Consolidated Graphics Lowers Guidance, Davis Cites Harsh Economic Conditions
Press release from the issuing company
March 13, 2003--Consolidated Graphics today announced revised guidance for its fourth quarter ending March 31, 2003.
The Company expects net income for the quarter to be between $1.5 and $2.1 million, or between $.11 and $.15 per diluted share, before any impairment of goodwill which may result from the Company's annual test for impairment as of March 31. This compares with $.36 per diluted share adjusted for goodwill amortization a year ago, and $.42 per diluted share in the December quarter. Revenue in the March quarter is expected to decline by 10% from the December quarter to approximately $168 million. Operating income is expected to be between $4.6 and $5.5 million, or 2.7% and 3.3% of revenue.
The Company attributes the revised performance outlook to a sharp decline in industry conditions this quarter as broad U.S. economic uncertainties continue to persist. These economic uncertainties further weakened the local economies and adversely impacted print spending by customers in certain industries at many of the Company's locations.
"We are disappointed with the projected results for the fourth quarter; however, they reflect the impact of fragile economic conditions on a cyclical industry with overcapacity," commented Joe R. Davis, Chairman and Chief Executive Officer. "Since founding the Company in 1985, I have not seen a worse overall business environment for commercial printing than we have experienced this quarter. While we believe we continue to gain, or at least maintain, market share, we are facing unprecedented pressure on margins from an extremely competitive marketplace. Many of our major customers have further cut their print budgets, in response to sustained economic weakness. This includes very large companies in certain depressed industries as well as state agencies and organizations such as colleges and universities.

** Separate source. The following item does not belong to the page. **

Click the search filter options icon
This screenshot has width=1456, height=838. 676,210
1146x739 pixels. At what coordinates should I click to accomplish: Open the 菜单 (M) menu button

We have been successful in replacing much of this business with new customers but at lower margins. "
Mr. Davis continued, "Our strategy has not changed with regard to how we are managing our business during these tough times. We remain focused on providing our customers with the service and responsiveness of a local printing company, combined with the economic and geographic advantages of a large national printer. We have historically generated better margins than our competitors, due, in part, to our scale and technology advantages. We are focused on continuing to use these advantages to maintain market share while controlling costs throughout the organization and further strengthening our balance sheet, already one of the strongest in the industry. Nevertheless, we are developing and will implement plans to further scale back the scope of certain operations as appropriate in the event that current industry conditions persist over the next few months."